So let’s talk Rooster Teeth.The company best known for capitalizing on the Machinima boom of the early mid to late 2000’s, eventually pivot to RWBY, and then die an inglorious death. I won’t go over the whole sordid history of the company but it’s important to know that by the time of their death they were considered a bit of a joke of a company that didn’t know how to run one and didn’t know how to make quality stories. This is important because this wasn’t always true. There was a time when Rooster Teeth had one of the best sci-fi stories on the shelves in the form of their Halo parody Red Vs Blue.
The story of Red soldiers and Blue soldiers being put in a box canyon in the middle of nowhere for reasons they don’t know or care for and just being the worst soldiers slowly evolves to create more and more complex but still inherently comedic stories throughout its first 5 seasons. However as the title already spoiled our story really starts at season 6. This is when the writing took a turn for the truly serious, explaining away more comedic plot points and recontextualizing almost everything that has happened to the characters so far as in one way or another a plot by one man.
Season 6 starts with the last member of the mysterious freelancer program, Agent Washington going to collect the Reds and Blues for a mission to take down the other main remains of the Freelancer Program, The Meta. A man who was the worst of the freelancer program given form. A man corrupted by power, unable to even speak now, more beast than man as he’s directed by fragments of an AI to try to become whole again. I won’t do a play by play of the entire season, but throughout it we learn more about the mysterious Director via letters between him and an oversight committee that are looking over his work due to it being funded with military money.
+---+
**GIVEN PROBLEM 1:**
Using the excerpt on Red vs Blue, answer each question briefly.
(a) Which game does Red vs Blue parody?
(b) At which season does the story really start?
(c) Through what does the viewer learn more about the Director during Season 6?
**GIVEN PROBLEM 2:**
Decide whether each statement agrees with the excerpt on Red vs Blue. Answer yes or no and quote the words of the excerpt that settle it.
(a) The Meta can no longer speak.
(b) The Red and Blue soldiers are put in the box canyon for reasons they fully understand.
(c) The oversight committee reviews the Director's work because military money paid for it.
**GIVEN PROBLEM 3:** Pick up the excerpt on Red vs Blue right after its last sentence and continue it in the same voice.

**MATERIAL:**
+---+
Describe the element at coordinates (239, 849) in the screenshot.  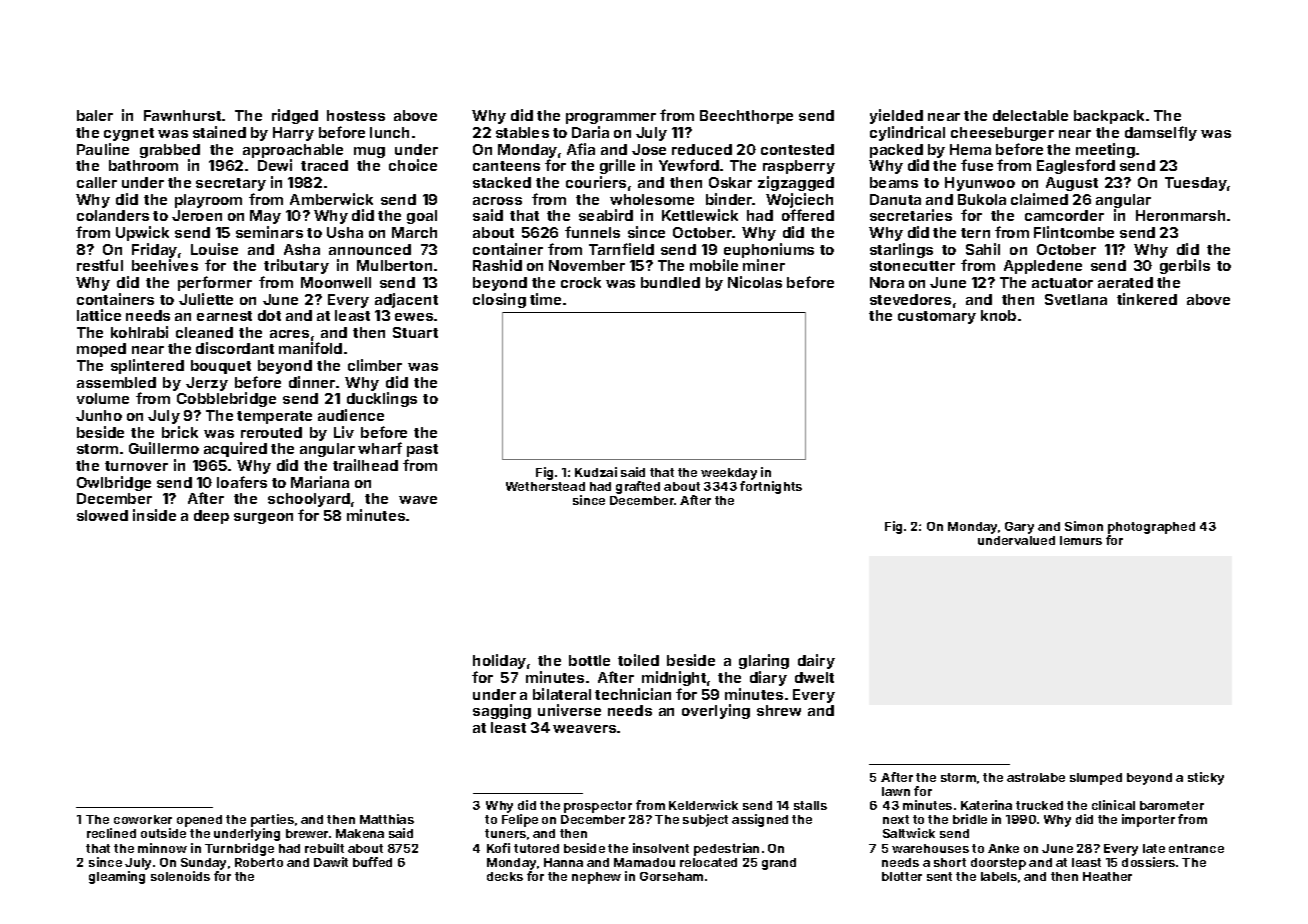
+---+
**FINAL RESULT 1:**
(a) Halo.
(b) Season 6.
(c) Through letters between the Director and an oversight committee that is looking over his work.

**FINAL RESULT 2:**
(a) Yes: "unable to even speak now"
(b) No: "for reasons they don’t know or care for"
(c) Yes: "due to it being funded with military money"

**FINAL RESULT 3:**
Most of these letters are just to build up suspense but at the end of the season we learn two important facts. That the full AI was shattered into smaller fragments via mentally torturing it until it shed pieces of its personality in order to forget the horrors. With them going back to torture it again every time they wanted a new AI fragment. These fragments were then implanted into the Freelancers of the freelancer program to help run their advanced armor and equipment. This is how The Meta was born. Too many AI in one person’s head. All of them are victims to one man’s evil.
The other thing we learn is that AI in this world are based on an existing person, an existing personality. The personality used to build the original AI in this case is the Director’s own. His entire motivation is because he lost someone he loved to war and wanted to prove that if he was given the chance he could’ve been the type of man who could’ve saved her. Reducing himself to a nub of a human being twice over, both a sharp blade that will cut down anyone in his way while also becoming a dull point, unable to do anything in a world that’s so much bigger than his one moment of trauma. The way this all ties into the actual protagonists is besides them unknowingly being a small cog in his larger machinations that one of the characters turns out to be someone deeply affected by those machinations. That character then has to go through the same experience as the Director (Kinda, it’s complicated) and unlike him learn to let go and move on.
At the end of Season 6 The Director does not threaten, but calmly states that when he’s found, when this all does eventually finally crumble down around him that there won’t be a fight. All that’ll be left at the end is “an old man wary from a mind more filled with memory than it is with hope”. And in season 10, when the characters finally catch up with and confront the director in the modern day…that’s exactly what we see. We see a man replaying videos of one of the last times he saw his wife before she died. Died in a war that for reasons we’re never given he was unable to participate in.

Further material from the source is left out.